呼吸机自动测量气道阻断压与标准测量方法的一致性

目的 验证呼吸机自动测量的气道阻断压(airway occlusion pressure,P0.1)与标准测量方法的一致性,以及不同触发形式对自动测量结果的影响。方法 选择采用非阻断自动测量P0.1的呼吸机,分别进行模拟肺和临床试验。调节全自动自主呼吸模拟肺,模拟具有不同呼吸努力和呼吸力学特征的48种状态,应用待检测呼吸机,以压力支持通气模式为模拟肺进行通气。临床研究部分纳入15例接受压力支持通气的成年患者。两部分研究均随机交叉应用压力和流量触发,采集呼吸机自动监测的P0.1后,采用标准呼气末气道阻断法进行P0.1测量,作为标准参考值。采用Bland-Altman检验分析P0.1呼吸机监测值与标准参考值的一致性,计算残差(呼吸机监测值-标准参考值)和95%一致性区间,比较不同触发形式对残差的影响。

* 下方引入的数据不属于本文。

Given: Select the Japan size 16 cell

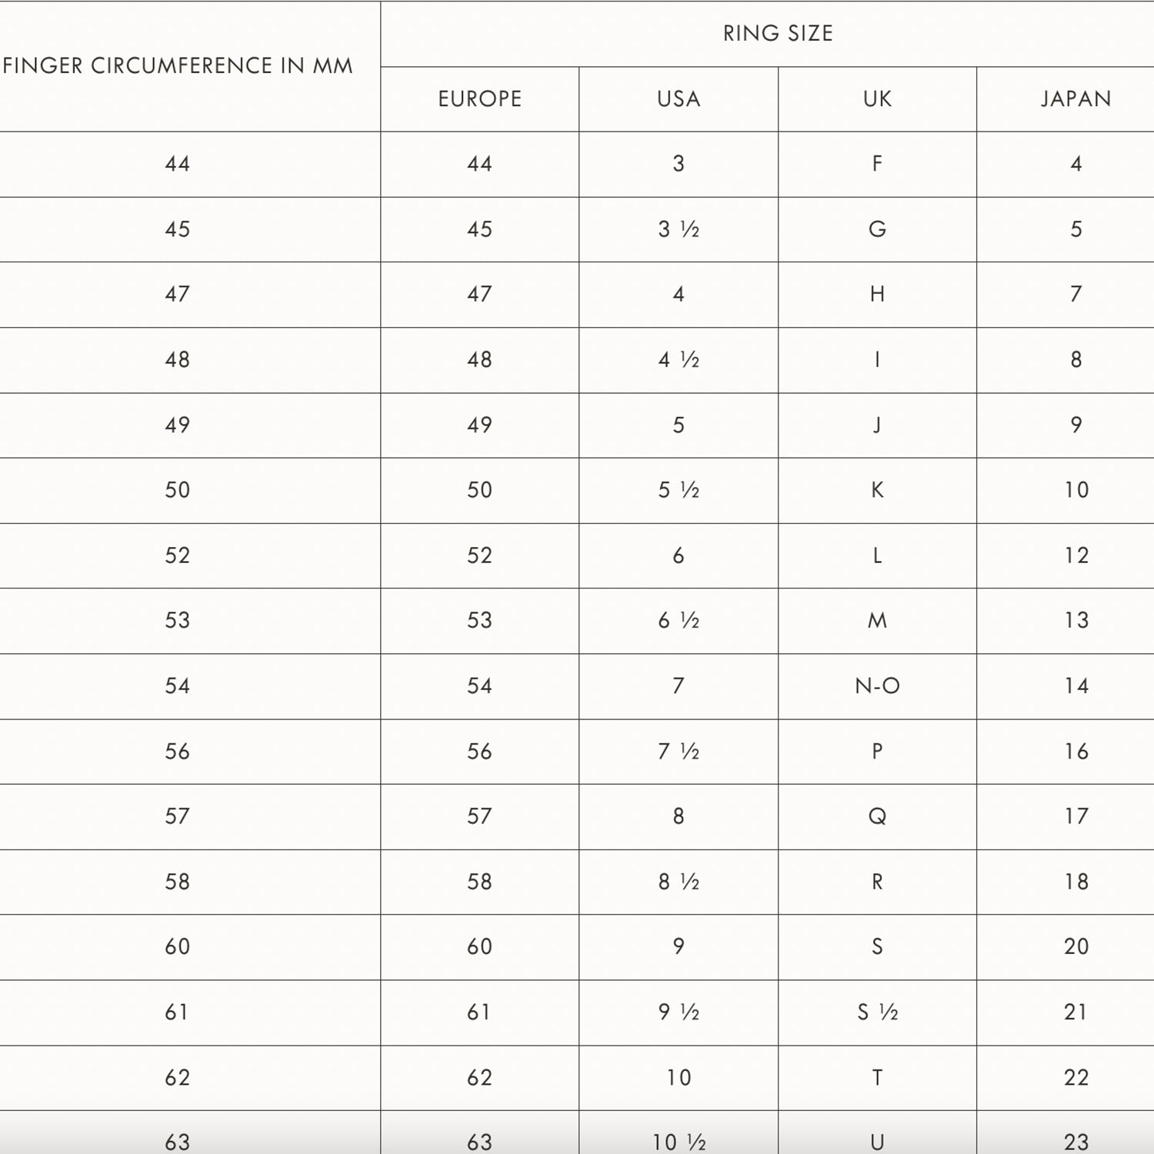Looking at the screenshot, I should [1076, 752].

结果 在模拟肺验证中,P0.1呼吸机监测值与标准参考值之间的残差(95%一致性区间)在压力和流量触发下分别为0.04(－0.63~0.70)和－0.54(－1.44~0.36)cmH₂O(1 cmH₂O=0.098 kPa),两者相比差异具有统计学意义(P<0.001)。临床观察获得了相似的结果,压力和流量触发时的残差(95%一致性区间)分别为－0.11(－0.73~0.52)和－0.54(－1.50~0.59)cmH₂O,差异无统计学意义(P>0.05),表明呼吸机监测值与标准参考值间存在一致性。结论 压力触发时,呼吸机非阻断法自动测量的P0.1与标准方法具有良好的一致性。而流量触发明显低估P0.1,建议自动监测时切换到压力触发。

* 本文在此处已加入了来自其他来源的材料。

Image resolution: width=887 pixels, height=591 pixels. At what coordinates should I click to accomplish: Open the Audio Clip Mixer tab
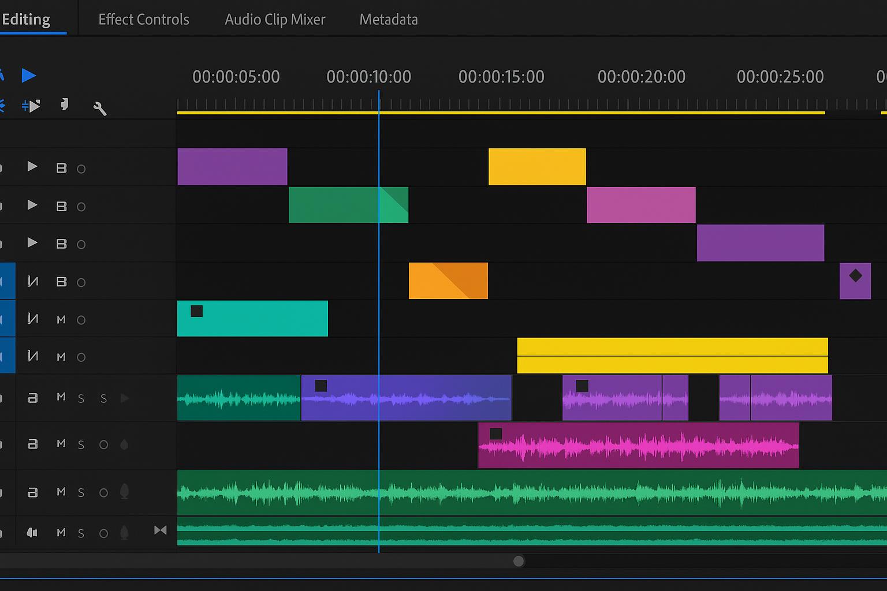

Accuracy of automatic measurement of airway occlusion pressure by ventilator: bench and clinical study

Objective To investigate the agreement of the airway occlusion pressure (P0.1) measured automatically by the ventilator with the standard measurement method, and the influence of different types of trigger on the automatic measurement. Methods Ventilator with automatic measurement of P0.1 using the unoccluded fitting method was selected. Bench and clinical studies were conducted in a lung simulator and mechanically ventilated patients. A total of 48 conditions were adjusted to simulate different statuses of respiratory effort and mechanics. The tested ventilator was used to deliver the pressure support ventilation to the simulator. The clinical study included 15 adult patients undergoing pressure support ventilation. In both bench and clinical studies, the pressure and flow trigger were used as random crossover. After collecting the P0.1 automatically monitored by the ventilator, the standard end-expiratory airway occlusion was performed to measure the P0.1 as the standard reference value. The Bland-Altman test was used to analyze the agreement between the ventilator monitoring value and the standard reference value, and the bias (ventilator monitoring value-standard reference value) and 95% limit of agreement were calculated. Bias in P0.1 measurement of the two triggering methods was compared. Results In the simulated lung validation, the bias (95% limit of agreement) in P0.1 measurement during pressure and flow trigger was 0.04 (－0.63-0.70) and －0.54 ( －1.44－0.36) cmH₂O, respectively, which was statistically significant (P<0.001). Similar results were obtained in clinical studies, with the bias (95% limit of agreement) at pressure and flow triggering of －0.11 (－0.73-0.52) and －0.54 (－1.50-0.59) cmH₂O, respectively, which was also statistically significant. Conclusion During pressure trigger, an excellent agreement was found in P0.1 measured by the ventilator the standard method. However, the ventilator measurement significantly underestimates P0.1 during flow trigger. It is recommended to switch to pressure trigger during automatic monitoring of P0.1 by ventilator.